● **Data section**
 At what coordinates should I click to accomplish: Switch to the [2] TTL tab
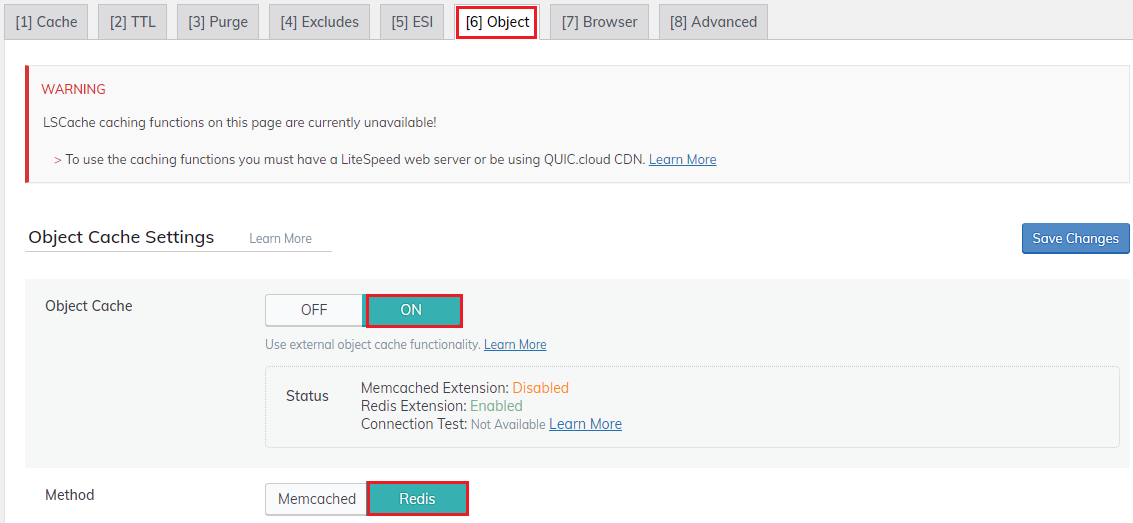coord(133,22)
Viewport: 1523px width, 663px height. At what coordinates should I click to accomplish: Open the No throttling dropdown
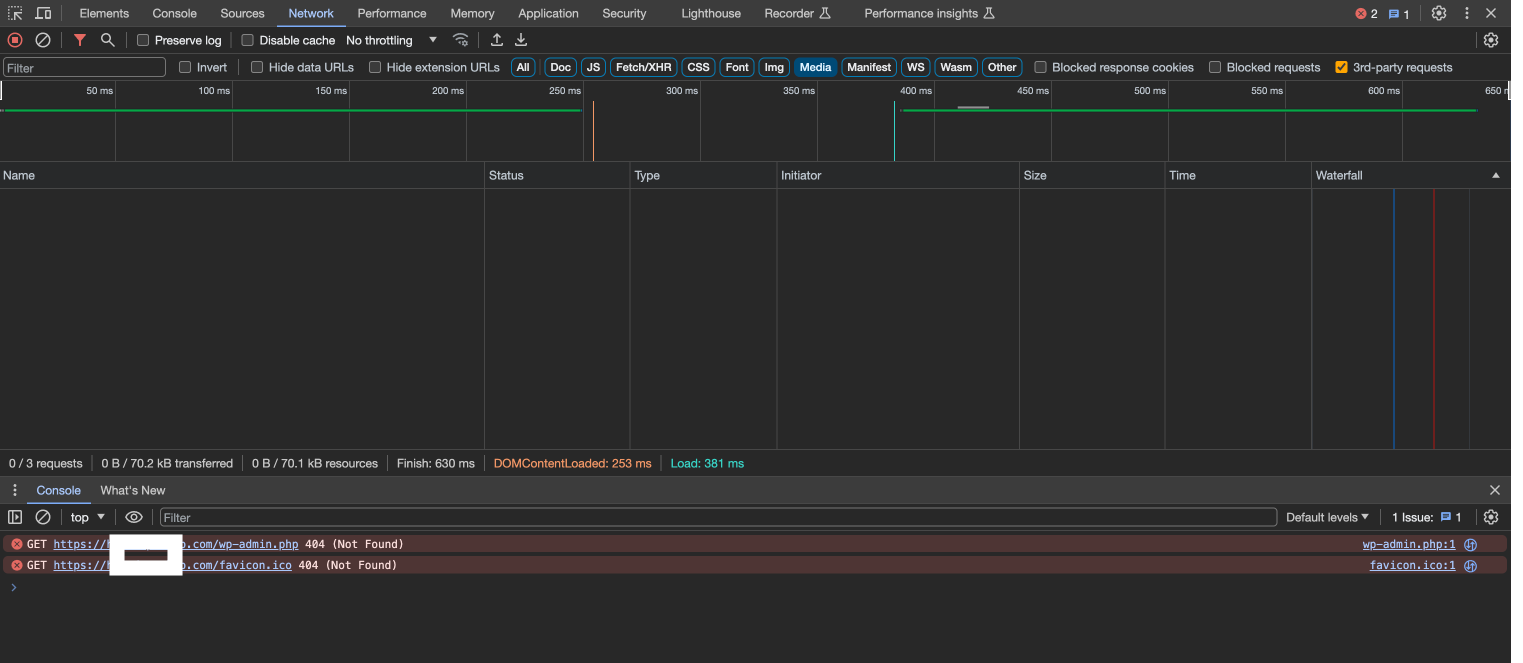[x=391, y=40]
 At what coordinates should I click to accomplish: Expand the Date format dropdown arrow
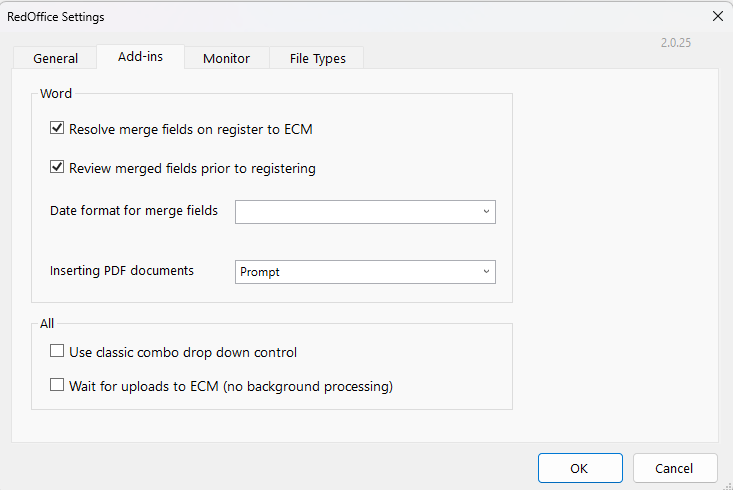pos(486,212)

● **What the task requires**
Make an exact copy of every record, pictures excluded.

● **Completed task**
 At what coordinates should I click to accomplish: Switch to the [2] TTL tab
coord(133,22)
Viewport: 1523px width, 663px height. At what coordinates should I click to accomplish: Open the No throttling dropdown
[x=391, y=40]
 At what coordinates should I click to accomplish: Expand the Date format dropdown arrow
pos(486,212)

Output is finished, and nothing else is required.